Sun et al. 2022 — Chinese provisional PTMI for cadmium: derivation and rice ML justification
This policy note from the China National Center for Food Safety Risk Assessment (CFSA) presents the derivation of a provisional health-based guidance value (HBGV) for dietary cadmium exposure in China, recommending maintenance of the Joint FAO/WHO Expert Committee on Food Additives (JECFA) provisional tolerable monthly intake (PTMI) of 25 µg/kg body weight for the Chinese population. The work was conducted in response to a review of China’s GB2762-2022 National Food Safety Standard, which maintained the existing cadmium maximum limit (ML) in rice at 0.2 mg/kg — a value first established in 1984. The analysis included a population of 7,152 participants across cadmium-contaminated regions of China, using a concentration-effect model linking urinary cadmium to β2-microglobulin (B2M) as a renal tubular biomarker and toxicokinetic models specific to the Chinese population to derive dietary intake from urinary biomarkers.
Key numbers
Cadmium ML in rice under China GB2762-2022: 0.2 mg/kg (polished rice). For comparison: Codex Alimentarius Commission (CAC) ML: 0.4 mg/kg; EU: 0.15 mg/kg; Republic of Korea: 0.2 mg/kg; Japan: 0.4 mg/kg; Russia and Australia: 0.1 mg/kg. Recommended PTMI (China): 25 µg/kg bw/month, consistent with JECFA. Sample: 7,152 participants from 6 PLADs; 67.0% aged ≥50; all were long-term local rice consumers (≥30 years). Biomarkers: urinary cadmium (ICP-MS) and urinary B2M (biochemical analyzer). Models used: one-compartment TK model and physiologically based TK (PBTK) model optimized for Chinese non-smoking residents in Shanghai. The assessment report was reviewed and approved by the Sub-Committee on Chemical Hazard of the National Food Safety Risk Assessment Expert Committee on 27 May 2021.
Methods (brief)
Concentration-effect model (Hill model, piecewise linear model, generalized additive model) relating urinary cadmium to B2M; one-compartment TK and PBTK models to derive dietary intake from urinary cadmium; 24-hour dietary recall for food consumption data; ICP-MS for urinary cadmium and food cadmium. Parallel meta-analysis of updated international epidemiological literature.
Implications
Certification: this is the authoritative Chinese derivation of the cadmium PTMI, directly relevant to the regulatory context for cadmium in rice and food products sold in China and for comparison with EFSA and JECFA PTMI derivations.

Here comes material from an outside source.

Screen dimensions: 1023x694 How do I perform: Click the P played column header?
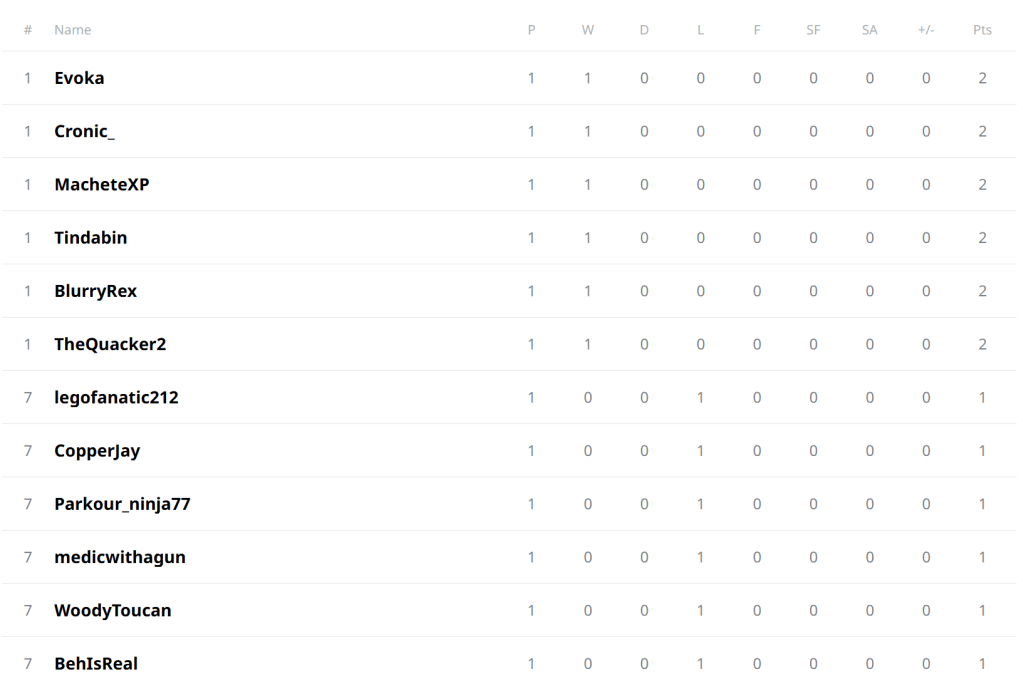tap(531, 30)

Courses: exemplary case for how national regulatory agencies derive HBGVs from population-specific biokinetic data; illustrates divergence between EU (0.15 mg/kg), China (0.2 mg/kg), and Codex (0.4 mg/kg) MLs for cadmium in rice.
App: the confirmed 25 µg/kg bw/month PTMI and 0.2 mg/kg ML in rice are directly relevant to risk estimation for rice-containing products targeting Chinese market or Chinese-heritage consumers.